Organizational issues are hindering the development of iCloud

iCloud is Apple’s cloud storage service, but have you felt that perhaps it’s a bit lacking when compared to other cloud storage services out there? After all Apple should have the slight advantage, especially since it can sync photos and contacts a lot more seamlessly between iOS devices, right? Well as it turns out, organizational issues could be the reason why iCloud isn’t as advanced as it could and should be. This is according to AppleInsider, where it seems that a lack of a centralized cloud infrastructure team is slowing down Apple’s efforts at developing iCloud’s services.

Apple’s work-in-progress iCloud Photo Library still hasn’t fully realized the original concept, code-named “Hyperion,” that was pushed years ago by late company co-founder Steve Jobs, according to a new report. Jobs was said to be particularly fond of the Hyperion photo syncing project, according to a new report from Jessica E. Lessin of The Information. But even the new iCloud Photo Library, which missed its deadline and remains in beta, is not yet what Jobs and others at Apple had envisioned.

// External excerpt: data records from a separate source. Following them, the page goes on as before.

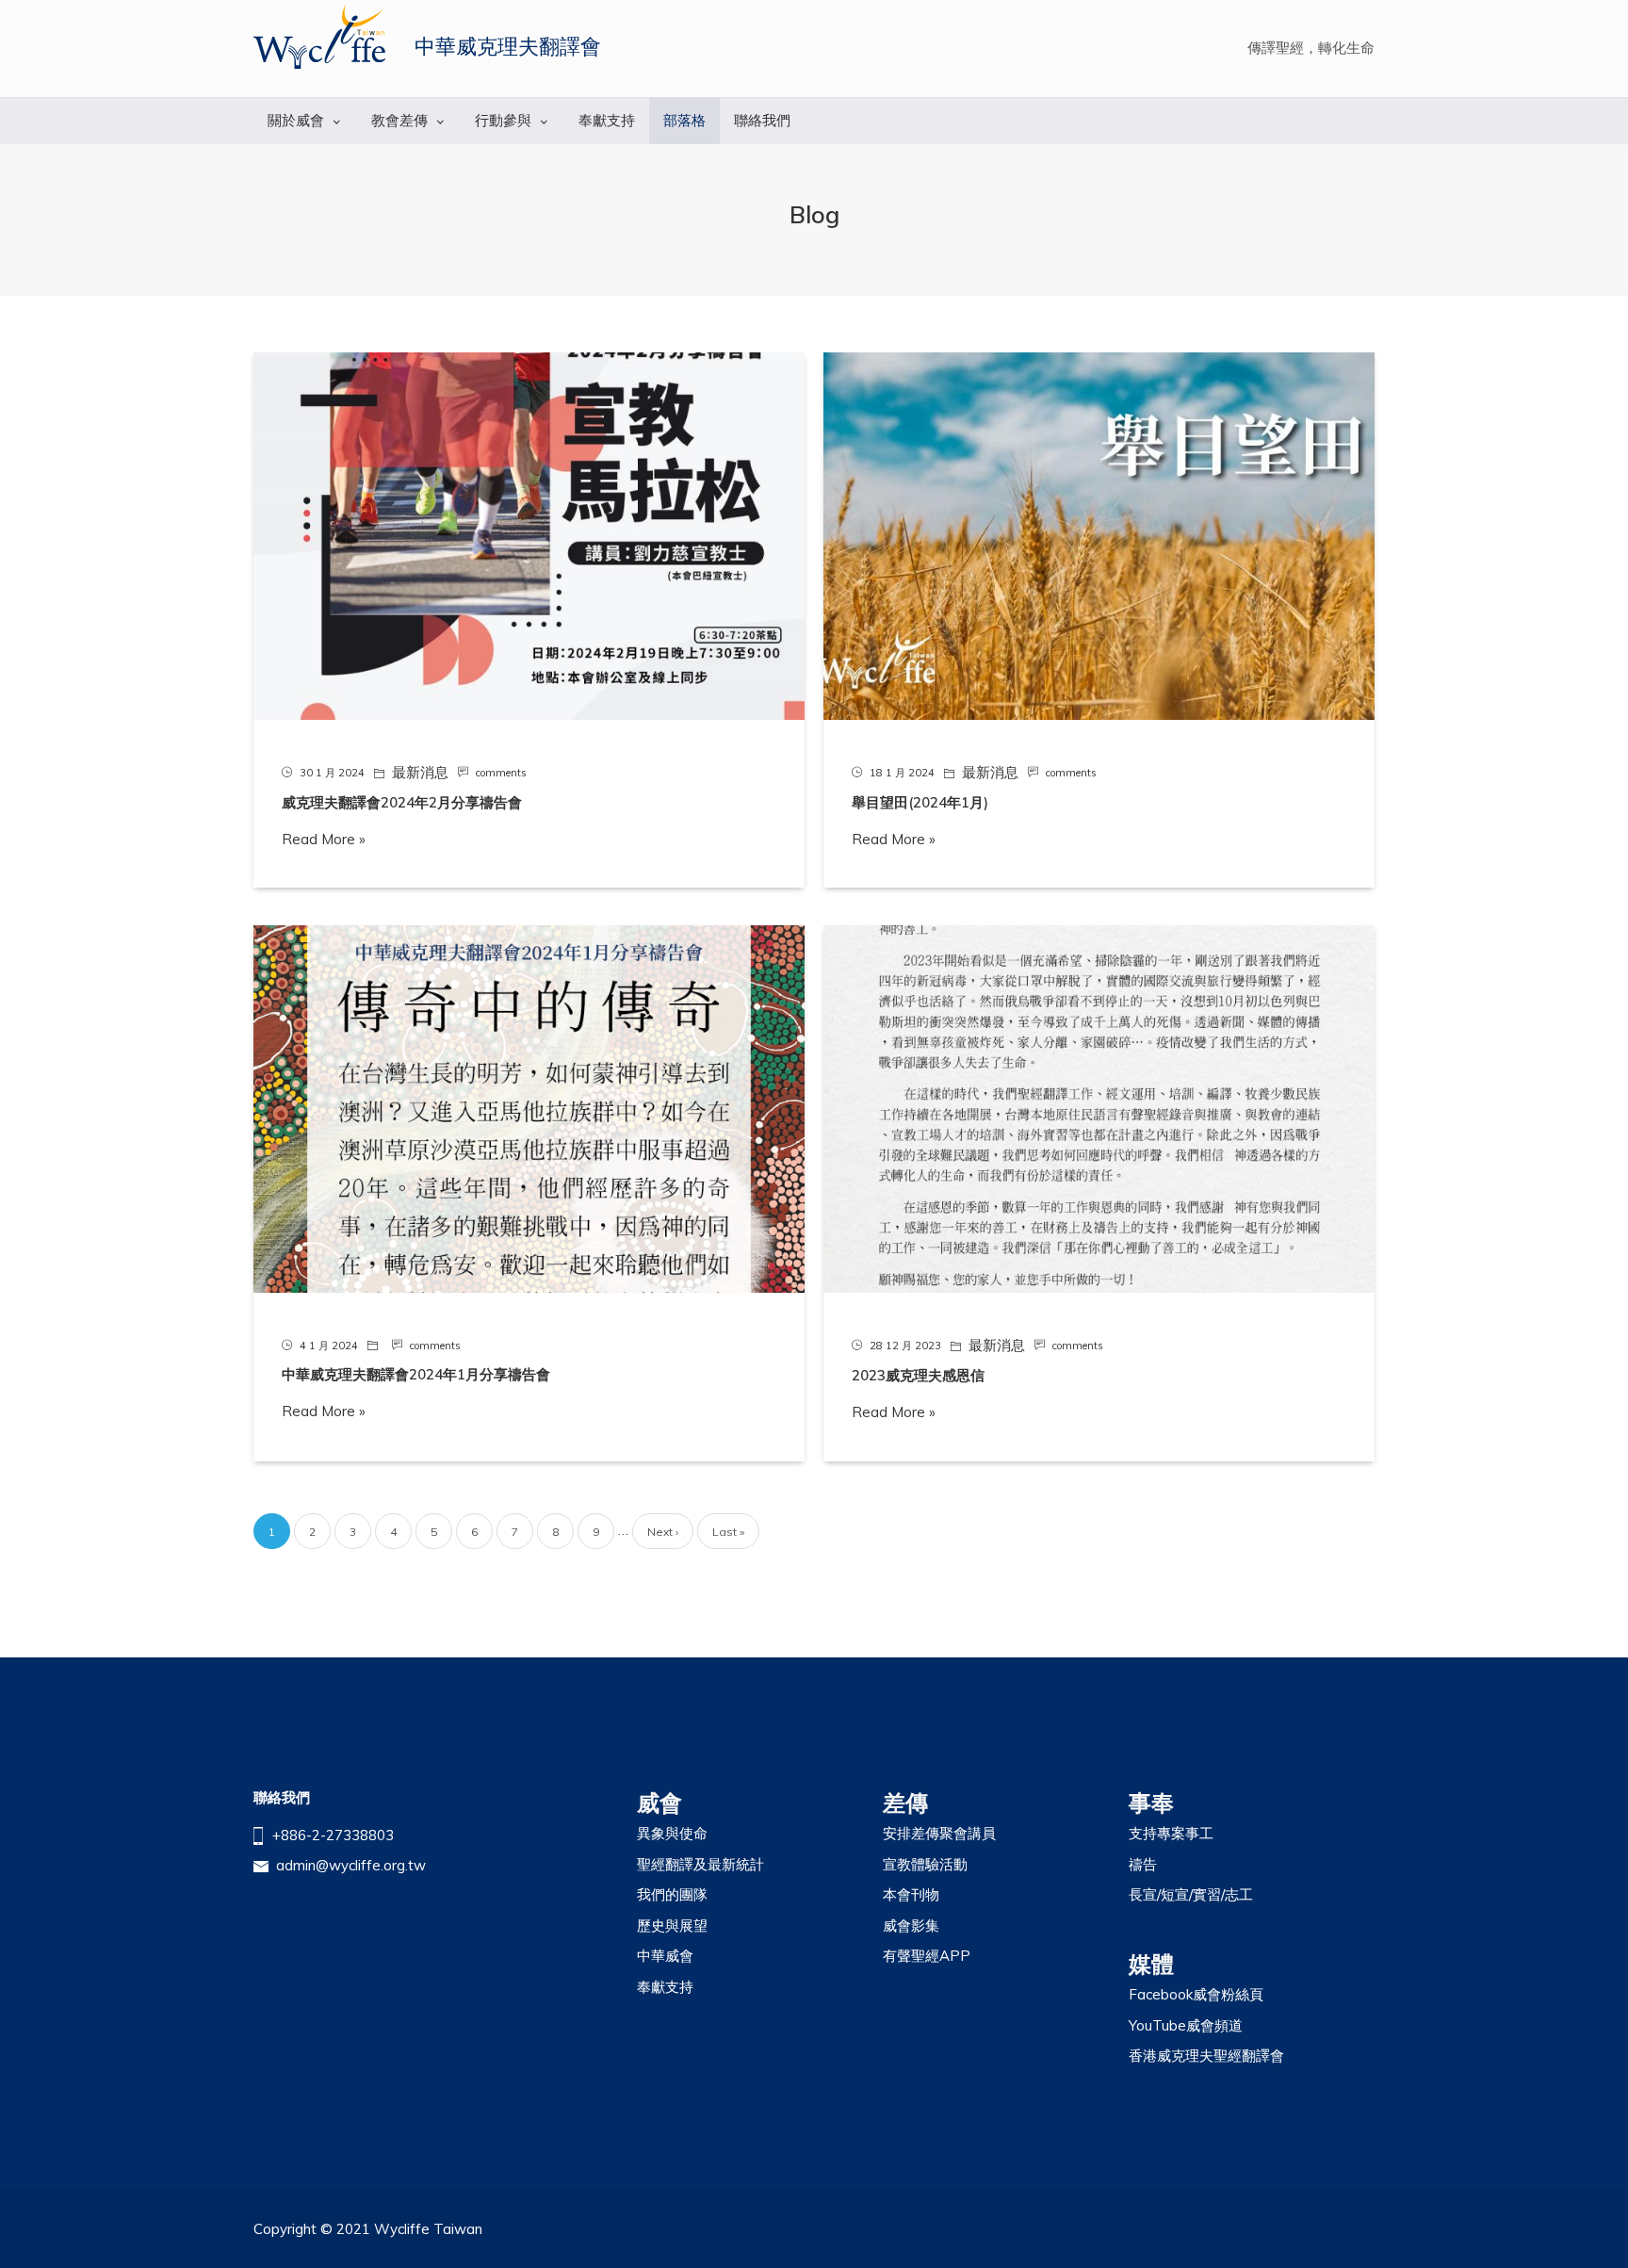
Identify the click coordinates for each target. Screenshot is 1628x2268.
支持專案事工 (1171, 1833)
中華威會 (665, 1956)
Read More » (324, 839)
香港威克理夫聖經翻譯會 (1206, 2055)
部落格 (684, 120)
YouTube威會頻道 (1186, 2025)
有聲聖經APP (926, 1956)
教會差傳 (399, 120)
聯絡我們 (762, 120)
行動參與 (503, 120)
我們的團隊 (672, 1894)
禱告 (1143, 1864)
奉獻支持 (606, 120)
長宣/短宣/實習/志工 (1191, 1894)
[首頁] (319, 36)
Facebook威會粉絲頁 (1196, 1994)
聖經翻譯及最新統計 (700, 1864)
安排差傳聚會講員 (939, 1833)
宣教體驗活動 (925, 1864)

Its predecessor, Photo Stream, would sync a user’s most recent photos captured on their iPhone. iCloud Photo Library syncs all images and is paired with new, cheaper iCloud storage plans. But Apple is said to have had problems in rolling out iCloud Photo Library, which people familiar with the operation say is as a result of the company’s internal structure. Specifically, sources told Lessin that Apple has been hampered by not having a “centralized team working on core cloud infrastructure.” Developers at Apple are reportedly expected to build “nearly everything on their own,” while the iPhone maker also lacks a product manager overseeing the entire iCloud Photo Library project.